Visitors will once again be able to enjoy more than 1 million bulbs and annuals in Commonwealth Park for this year's Floriade.
And another 300,000 bulbs will be distributed for planting by community groups, which are being asked to apply for them by May 9.
But whether or not there will be the traditional Floriade attractions in Commonwealth Park such as cafes, the ferris wheel, shops and even Nightfest has not yet been decided.
The tourism sector, meanwhile, is also calling for Floriade, now in its 34th year, to be "reinvigorated" to keep the crowds coming because there were concerns the event had "plateaued".
And Canberra Region Tourism Leaders Forum chair Dr David Marshall said the industry wanted an input to future Floriades.
"The time to talk about 2022 is now," he said.
The latest development means both Commonwealth Park and the suburbs will be ablaze with blooms for Floriade as the ACT government continues to release bit by bit details of Canberra's biggest tourism event.
Chief Minister Andrew Barr has revealed that the usual scale of plantings - more than 1 million bulbs and annuals - will be planted in Commonwealth Park, ready to pop for Floriade from September 11 to October 10.
But decisions around other attractions in Commonwealth Park are still to be made.
"Floriade's return to its home in Commonwealth Park will help drive visitation to the city and support local jobs and our economy," Mr Barr said.
"The scale and format of Floriade at Commonwealth Park will be announced in coming months following consultation with the Chief Health Officer, to ensure the event is COVID-safe."
The government is also keeping some of the COVID-enforced changes from last year including putting bulbs into the suburbs.
Mr Barr said Floriade Community was introduced last year as part of Floriade: Reimagined when COVID-19 forced the cancellation of the event in Commonwealth Park.
More than 80 community groups planted bulbs and annuals to help create a tulip trail through Canberra's suburbs.
"It was welcomed by the community and the government committed to continuing it," he said.
"This year there will be an additional 300,000 bulbs and annuals available for the community to plant and enjoy."
Dr Marshall, meanwhile, said the tourism sector did not want Floriade to go stale.
"We're very pleased Floriade is proposed to return.
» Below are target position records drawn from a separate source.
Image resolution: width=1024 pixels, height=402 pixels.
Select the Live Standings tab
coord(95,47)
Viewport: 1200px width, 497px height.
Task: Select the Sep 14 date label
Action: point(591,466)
What we'd like to see is a total reinvigoration of the event," he said.
"Rather than duplicate the same event we've had for the last 30-plus years, now is the time to get creative. There is a thought that Floriade has plateaued as a spectacle."
The ACT government is calling on community groups and organisations to submit applications to be part of the planting program in 2021.
Local community groups, attractions, sporting clubs, churches, aged care facilities, medical centres and Floriade sponsors are among the groups eligible to apply.
Locations must be visible to a large number of Canberrans who can enjoy the blooms in their day-to-day life and could include garden beds at local shops, churches or community centres.
Successful applicants will also be eligible for Floriade grants to help activate their plantings and spread the spring festivities across Canberra during Australia's biggest celebration of spring.
Applications must be made by Sunday, May 9. Go to floriadeaustralia.com/ to apply.